Un travailleur retire une affiche électorale à l'effigie du premier ministre conservateur sortant Mariano Rajoy, à Madrid.

L'Espagne plongée dans un chaos politique

L'Espagne était plongée lundi dans un chaos politique si profond que l'Allemagne a admis ne pas savoir qui elle devrait féliciter au lendemain des élections générales de dimanche.
Le Parti populaire au pouvoir a remporté le plus de votes, mais il a laissé filer sa majorité parlementaire et devra maintenant dénicher un partenaire quelconque pour assembler un gouvernement de coalition.
Toutefois, son partenaire le plus plausible - le Ciudadanos («Citoyens»), proche de la communauté des affaires - ne dispose pas de suffisamment de sièges pour décrocher une majorité. Ciudadanos a terminé en quatrième place.

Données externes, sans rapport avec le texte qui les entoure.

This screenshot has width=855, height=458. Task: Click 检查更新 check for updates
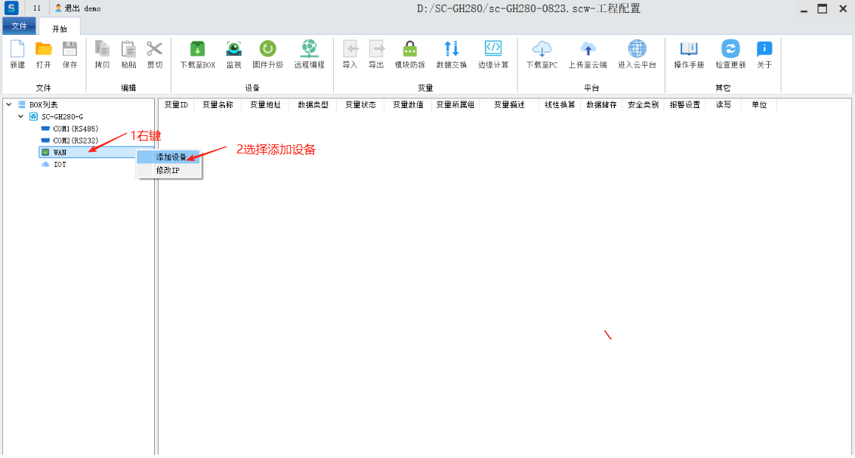coord(730,50)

L'incertitude a matraqué la Bourse de Madrid, qui a plongé de 3,6 % quand les investisseurs se sont inquiétés d'une éventuelle alliance entre le Parti socialiste et le Podemos («Nous le pouvons») d'extrême gauche. Cette coalition pourrait accoucher d'un gouvernement qui chercherait à renverser les mesures d'austérité impopulaires mises en place depuis quatre ans par le premier ministre sortant Mariano Rajoy.
M. Rajoy s'est engagé, après le scrutin, à tenter de former un gouvernement, mais plusieurs se demandent comment il y parviendra après avoir décroché seulement 123 sièges sur un total de 350 à la Chambre basse.
Une porte-parole du gouvernement allemand, Cristiane Wirtz, a déclaré à la presse lundi que les Espagnols méritent d'être félicités pour un taux de participation de 73,2 %, mais qu'elle ne sait pas vraiment qui d'autre elle pourrait féliciter.
Incertitude
RBC Marchés des capitaux a prévenu que les tractations politiques risquent de durer longtemps, ce qui implique une longue période d'incertitude pour les consommateurs et le monde des affaires.
Les socialistes et Podemos ont indiqué lundi qu'ils ne voteront pas pour M. Rajoy, tandis que Ciudadanos, qui a fréquemment affiché son intention de ne jamais voter pour M. Rajoy, a fait savoir qu'il pourrait tout au plus s'abstenir pour lui permettre de former un fragile gouvernement minoritaire.
La Constitution prévoit que le roi désigne, après consultations, un candidat chargé de former un cabinet, qui doit ensuite être investi par la Chambre.